Igrzyska Olimpijskie Pozostałe dyscypliny Życie prywatne sportowców

Najbardziej pechowa para igrzysk?

Wszyscy chyba znają przysłowie mówiące o tym, że nieszczęścia chodzą parami. Aczkolwiek przeżycie przykrych doświadczeń, to nie to samo, co słyszeć o jakimś przysłowiu.

Piotr Michalski i Natalia Maliszewska

Życie prywatne może pleść się na różne sposoby i co by nie mówić, związki sportowców są jak najbardziej możliwe. Przykładu nie trzeba daleko szukać, bo wystarczy pomyśleć o Monice Hojnisz-Starędze i Macieju Starędze. Hojnisz-Staręga to biathlonistka, z kolei jej mąż jest biegaczem narciarskim. Niemniej jednak nie o tej parze będzie mowa – skoncentrujemy się na Piotrze Michalskim i Natalii Maliszewskiej.

Nazwiska różne, bo chodzi o narzeczeństwo. Michalski jest łyżwiarzem szybkim, natomiast Maliszewska rywalizuje w short tracku. Oboje byli na igrzyskach i oboje mieli ogromnego pecha. Zacznijmy od Natalii.

Testy i upadek

Koronnym dystansem Maliszewskiej jest 500 metrów i był to dystans, na którym nasza zawodniczka nie mogła wystartować. Powodem pozytywny test na obecność znanego nam wszystkim wirusa. Dobrze też pamiętać o tym, że poza wielką szansą uciekło coś jeszcze – możliwość trenowania. Nie mówiąc już o tym, że sytuacja mogła się odbić (czy też na pewno odbiła się) na psychice zawodniczki.

Natalię czekały starty w drużynie oraz indywidualne ściganie się na 1000 i 1500 metrów. W sporcie może zdarzyć się wiele, ale trzeba przyznać, że ewentualna szansa na medal była w biegu na 1000 metrów. Medal polskiej zawodniczki byłby niespodzianką, ale można było zaryzykować, że białostoczankę na taką niespodziankę stać. Przejście eliminacji nie sprawiło dla Maliszewskiej problemów, ale ćwierćfinału już tak. Co więcej, skończyło się na odpadnięciu przez upadek!

Dobrze i niedobrze

Piotr Michalski startował na dwóch dystansach i na obu spisał się świetnie – trudno inaczej nazwać 5. miejsce na 500 i 4. lokatę na 1000 metrów. Z pełnym przekonaniem można powiedzieć, że nasz zawodnik spisał się ponad stan.
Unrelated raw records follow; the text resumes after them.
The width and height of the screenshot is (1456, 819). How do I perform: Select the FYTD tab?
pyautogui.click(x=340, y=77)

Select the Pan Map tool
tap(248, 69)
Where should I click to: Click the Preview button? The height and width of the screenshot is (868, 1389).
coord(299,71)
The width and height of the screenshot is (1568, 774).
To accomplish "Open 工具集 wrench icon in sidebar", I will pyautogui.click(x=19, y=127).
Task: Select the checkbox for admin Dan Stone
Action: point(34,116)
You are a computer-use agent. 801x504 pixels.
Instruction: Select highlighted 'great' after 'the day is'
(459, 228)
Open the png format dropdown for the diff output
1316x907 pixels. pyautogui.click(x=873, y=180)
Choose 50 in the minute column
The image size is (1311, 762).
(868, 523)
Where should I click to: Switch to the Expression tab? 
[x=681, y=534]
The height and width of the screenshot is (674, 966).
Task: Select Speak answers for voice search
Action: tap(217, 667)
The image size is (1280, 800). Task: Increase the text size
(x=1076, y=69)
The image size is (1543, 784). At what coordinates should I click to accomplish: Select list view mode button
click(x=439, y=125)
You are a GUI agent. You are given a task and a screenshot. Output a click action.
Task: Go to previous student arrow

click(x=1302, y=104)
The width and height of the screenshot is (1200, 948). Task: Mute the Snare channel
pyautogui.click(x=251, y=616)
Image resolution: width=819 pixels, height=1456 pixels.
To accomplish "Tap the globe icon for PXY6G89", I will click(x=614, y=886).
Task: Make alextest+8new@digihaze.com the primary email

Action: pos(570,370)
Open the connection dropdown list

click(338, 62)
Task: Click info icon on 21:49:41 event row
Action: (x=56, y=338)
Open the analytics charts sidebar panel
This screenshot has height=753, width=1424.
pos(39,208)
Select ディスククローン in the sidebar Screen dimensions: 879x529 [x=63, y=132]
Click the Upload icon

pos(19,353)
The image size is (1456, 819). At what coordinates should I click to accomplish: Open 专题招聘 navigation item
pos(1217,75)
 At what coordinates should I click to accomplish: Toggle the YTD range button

Z drugiej strony do medalu zabrakło odpowiednio 0,03 i 0,08 sekundy. Wydaje się, że w takiej sytuacji ewentualny żal jest czymś jak najbardziej normalnym.

Za cztery lata będzie lepiej?

Pozostaje mieć nadzieję, że za cztery lata (igrzyska odbędzie się w Mediolanie i Cortinie d’Ampezzo) będzie lepiej. Trzeba jednak pamiętać o tym, że cztery lata to kawał czasu i co za tym idzie, zdarzyć się może wiele – dobrego, jak i złego.

W Pekinie pewne szanse uciekły i trudno powiedzieć, jak ważne to były szanse.